Slice tofu into 1/4 inch thick slices, and place in bowl of cold water. One at a time, press tofu slices into crumb mixture, turning to coat all sides.
Heat oil in a medium skillet over medium heat. Cook tofu slices until crisp on one side. Drizzle with a bit more olive oil, turn, and brown on the other side.
Place a thin layer of marinara sauce in an 8 inch square baking pan. Arrange tofu slices in the pan. Spoon remaining sauce over tofu. Top with shredded mozzarella and remaining 3 tablespoons Parmesan.
Bake at 400 degrees F (205 degrees C) for 20 minutes.

Monday, April 7, 2014

Aloo Phulokobi Chips(Cauliflower and Potato Fries)

Ingredients:
1/2 of Large head cauliflower cut into long thin pieces
1 Large Potato cut into fries shape
1/2 tsp soy sauce
2 Tbs Arrowroot  powder
1/2 Tbs Ginger garlic paste
1/2 Tsp Turmeric powder
Chili powder to taste
Salt to taste
Oil for frying
Food coloring (Optional, I totally avoid adding food coloring to my food . But if you use quite often then go ahead add pinch of it.)

Preparation:
Heat oil on medium high heat.
Pat dry both potato and cauliflower with a paper towel.
The add all the ingredients one by one to it. Mix them properly.
If you find the mixture too dry then only add 1tsp of water and mix. and leave for few minutes.
Deep fry the potato and cauliflower mixture until gets golden brown and crispy.
Serve with rice or choice of your entree.

Kalara Aloo Chips

Ingredients:
4-5 medium size Kalara or bitter gourd cut into above shape
1 medium potato cut into the shape shown in photo
2 Tbs gram flour or besan
1/2 Tsp Ginger garlic paste
1/2 Tsp Turmeric powder
1 Tsp Vegetable curry masala powder
Chili powder to taste
Salt to taste
Oil for frying

Preparation:
In a microwave safe container put the bitter gourd with 1/2 cup of water and little bit of salt.
Put it in microwave for 5-6 minutes.
Then strain the water from bitter gourd and let that sit for a while to cool down.

* _EXCERPTED DATA_:
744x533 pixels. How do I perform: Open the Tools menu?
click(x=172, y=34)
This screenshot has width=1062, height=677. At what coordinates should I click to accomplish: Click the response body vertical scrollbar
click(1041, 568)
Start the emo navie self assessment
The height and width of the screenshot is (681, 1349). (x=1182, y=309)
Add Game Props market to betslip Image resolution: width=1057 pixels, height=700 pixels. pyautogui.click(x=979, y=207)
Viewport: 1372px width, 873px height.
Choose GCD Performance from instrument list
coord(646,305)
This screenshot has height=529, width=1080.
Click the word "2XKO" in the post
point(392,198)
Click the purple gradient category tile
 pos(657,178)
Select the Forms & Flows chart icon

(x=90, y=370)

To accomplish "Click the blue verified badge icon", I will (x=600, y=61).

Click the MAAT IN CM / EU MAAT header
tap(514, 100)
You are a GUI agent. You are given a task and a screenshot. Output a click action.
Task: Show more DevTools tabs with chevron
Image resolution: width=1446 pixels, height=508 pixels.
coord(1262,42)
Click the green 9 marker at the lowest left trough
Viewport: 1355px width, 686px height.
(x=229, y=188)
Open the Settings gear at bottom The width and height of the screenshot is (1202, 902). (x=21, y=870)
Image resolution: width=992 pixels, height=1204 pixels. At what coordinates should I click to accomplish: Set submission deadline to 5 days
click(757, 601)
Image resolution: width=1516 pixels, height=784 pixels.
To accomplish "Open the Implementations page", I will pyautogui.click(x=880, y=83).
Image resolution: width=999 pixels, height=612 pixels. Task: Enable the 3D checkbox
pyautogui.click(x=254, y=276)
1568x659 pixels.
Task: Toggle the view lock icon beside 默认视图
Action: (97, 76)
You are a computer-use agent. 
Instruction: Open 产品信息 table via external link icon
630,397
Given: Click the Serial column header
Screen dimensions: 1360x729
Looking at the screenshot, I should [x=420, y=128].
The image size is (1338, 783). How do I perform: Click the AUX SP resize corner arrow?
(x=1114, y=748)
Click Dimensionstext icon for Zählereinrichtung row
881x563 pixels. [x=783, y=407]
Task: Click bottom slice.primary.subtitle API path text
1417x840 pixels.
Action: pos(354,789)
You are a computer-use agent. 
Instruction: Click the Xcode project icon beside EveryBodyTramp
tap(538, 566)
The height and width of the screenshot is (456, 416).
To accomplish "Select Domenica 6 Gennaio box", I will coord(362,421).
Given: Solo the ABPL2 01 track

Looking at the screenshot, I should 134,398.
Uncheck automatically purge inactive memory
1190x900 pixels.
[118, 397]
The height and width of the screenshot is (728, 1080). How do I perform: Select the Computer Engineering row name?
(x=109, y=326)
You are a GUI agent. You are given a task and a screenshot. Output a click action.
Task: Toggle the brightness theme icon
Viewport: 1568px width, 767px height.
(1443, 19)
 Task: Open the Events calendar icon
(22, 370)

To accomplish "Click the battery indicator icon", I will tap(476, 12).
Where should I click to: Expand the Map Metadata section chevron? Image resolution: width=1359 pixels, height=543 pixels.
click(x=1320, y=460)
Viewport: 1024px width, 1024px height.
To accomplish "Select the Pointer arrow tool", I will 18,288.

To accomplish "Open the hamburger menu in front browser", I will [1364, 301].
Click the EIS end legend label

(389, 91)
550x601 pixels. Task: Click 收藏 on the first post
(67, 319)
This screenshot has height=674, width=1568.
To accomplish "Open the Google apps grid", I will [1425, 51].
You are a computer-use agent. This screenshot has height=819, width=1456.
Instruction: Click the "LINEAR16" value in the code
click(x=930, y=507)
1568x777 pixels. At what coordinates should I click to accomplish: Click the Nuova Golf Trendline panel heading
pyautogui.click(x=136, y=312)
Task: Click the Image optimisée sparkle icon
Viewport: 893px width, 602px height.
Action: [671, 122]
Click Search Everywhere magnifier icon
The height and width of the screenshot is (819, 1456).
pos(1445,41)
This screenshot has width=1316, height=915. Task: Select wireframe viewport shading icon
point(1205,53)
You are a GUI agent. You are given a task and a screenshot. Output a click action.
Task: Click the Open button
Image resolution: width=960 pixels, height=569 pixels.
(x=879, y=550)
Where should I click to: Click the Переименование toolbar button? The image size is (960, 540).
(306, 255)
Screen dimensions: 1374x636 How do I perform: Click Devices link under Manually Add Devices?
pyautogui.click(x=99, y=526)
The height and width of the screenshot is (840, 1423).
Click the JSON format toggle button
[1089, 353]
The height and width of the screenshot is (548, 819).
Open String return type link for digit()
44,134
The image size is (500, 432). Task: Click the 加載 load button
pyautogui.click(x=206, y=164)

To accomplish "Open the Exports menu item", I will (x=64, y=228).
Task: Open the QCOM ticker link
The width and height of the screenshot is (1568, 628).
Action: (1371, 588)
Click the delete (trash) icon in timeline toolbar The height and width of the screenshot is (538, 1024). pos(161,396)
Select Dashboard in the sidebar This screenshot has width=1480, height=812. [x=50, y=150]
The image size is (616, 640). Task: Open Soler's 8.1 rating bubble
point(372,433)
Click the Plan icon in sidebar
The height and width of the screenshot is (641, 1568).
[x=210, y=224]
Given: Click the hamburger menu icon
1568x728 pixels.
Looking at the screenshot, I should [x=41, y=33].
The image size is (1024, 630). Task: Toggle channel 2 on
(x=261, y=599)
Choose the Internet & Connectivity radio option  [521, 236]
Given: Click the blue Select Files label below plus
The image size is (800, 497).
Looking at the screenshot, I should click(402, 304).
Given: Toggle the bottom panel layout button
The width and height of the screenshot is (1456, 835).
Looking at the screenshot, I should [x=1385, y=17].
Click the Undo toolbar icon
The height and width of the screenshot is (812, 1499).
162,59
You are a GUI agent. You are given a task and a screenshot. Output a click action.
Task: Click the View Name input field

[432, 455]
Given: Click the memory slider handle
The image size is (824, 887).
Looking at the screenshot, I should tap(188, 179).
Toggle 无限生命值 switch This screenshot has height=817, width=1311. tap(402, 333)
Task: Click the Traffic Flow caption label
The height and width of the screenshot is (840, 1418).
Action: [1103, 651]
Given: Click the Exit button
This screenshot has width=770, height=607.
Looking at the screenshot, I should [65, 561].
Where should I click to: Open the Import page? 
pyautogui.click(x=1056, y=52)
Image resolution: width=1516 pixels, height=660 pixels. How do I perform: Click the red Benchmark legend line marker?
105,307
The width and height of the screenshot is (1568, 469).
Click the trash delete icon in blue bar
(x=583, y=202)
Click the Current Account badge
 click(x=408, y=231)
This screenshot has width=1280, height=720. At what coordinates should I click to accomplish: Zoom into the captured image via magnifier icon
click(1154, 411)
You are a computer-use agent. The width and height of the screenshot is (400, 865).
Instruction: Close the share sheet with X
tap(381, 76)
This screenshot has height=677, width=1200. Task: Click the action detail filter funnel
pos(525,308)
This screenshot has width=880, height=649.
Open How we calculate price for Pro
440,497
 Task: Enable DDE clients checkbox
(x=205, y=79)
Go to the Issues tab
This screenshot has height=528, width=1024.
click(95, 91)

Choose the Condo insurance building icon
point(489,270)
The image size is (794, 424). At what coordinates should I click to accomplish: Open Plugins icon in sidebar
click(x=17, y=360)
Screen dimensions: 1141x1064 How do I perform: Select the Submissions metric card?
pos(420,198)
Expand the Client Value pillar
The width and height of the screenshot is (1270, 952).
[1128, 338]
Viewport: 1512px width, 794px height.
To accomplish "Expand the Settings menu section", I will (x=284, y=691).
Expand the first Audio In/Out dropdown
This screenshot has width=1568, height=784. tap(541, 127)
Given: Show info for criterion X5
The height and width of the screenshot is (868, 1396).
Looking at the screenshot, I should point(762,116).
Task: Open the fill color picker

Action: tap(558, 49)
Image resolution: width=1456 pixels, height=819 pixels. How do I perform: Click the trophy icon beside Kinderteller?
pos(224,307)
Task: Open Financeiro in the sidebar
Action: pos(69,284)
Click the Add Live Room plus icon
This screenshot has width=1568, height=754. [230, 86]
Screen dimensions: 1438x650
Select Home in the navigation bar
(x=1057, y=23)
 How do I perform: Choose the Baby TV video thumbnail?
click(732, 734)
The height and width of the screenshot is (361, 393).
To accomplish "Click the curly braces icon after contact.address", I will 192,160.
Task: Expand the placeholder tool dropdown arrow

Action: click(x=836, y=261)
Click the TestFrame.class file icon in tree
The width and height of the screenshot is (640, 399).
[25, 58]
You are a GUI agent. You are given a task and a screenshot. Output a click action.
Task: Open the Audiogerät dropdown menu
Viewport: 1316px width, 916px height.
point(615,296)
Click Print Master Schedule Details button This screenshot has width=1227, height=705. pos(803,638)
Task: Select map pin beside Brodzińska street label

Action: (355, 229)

* _EXERCISE PROMPT_: Carry on the recipe post from its last line, picking up the Kalara Aloo Chips preparation steps. The listing comes from a different source.

* _RESPONSE_:
Meanwhile heat oil on medium high heat.
In a pan put the strained bitter gourd, potato and all the masala mentioned above.
Mix the mixture properly and  fry until it gets crispy.
Serve with rice dal, or pakhala bhata or choice of your entree.


Pariba Ambula Besara

Ingredients:
For Mustard Paste:
2 tbs Mustard seed
1 tbs cumin seed
5-6 Garlic cloves.

For Curry:

1 medium size Potato Sliced into 1/2 inch thick
2 small eggplant Sliced into 1/2 inch thick
3-4 baby carrots
5-6 cauliflower florets
5-6 small okra
1/4 medium size Onion Sliced.
1/2 tsp mustard seed.
1/2 tsp cumin seed.
1 tsp Turmeric.
1 tsp  Red Chilly Powder.
1 cup Water.
2 Dry Mango.
2 tbs Mustard oil
Salt to taste. 
Badhi (Optional)

Preparation:
Mustard  Paste
Soak the mustard seeds and cumin seed  in small quantity of water water for 10-15 mins.
Place the mustard and cumin to a blender along with small amount of water.
Grind until its is the consistency of a paste, with seeds remaining visible.
This may take 5-7 mins.
Add small amount of water if it needed.
Add garlic cloves to the paste. Grind it to a fine paste.
The paste must be thick in consistency.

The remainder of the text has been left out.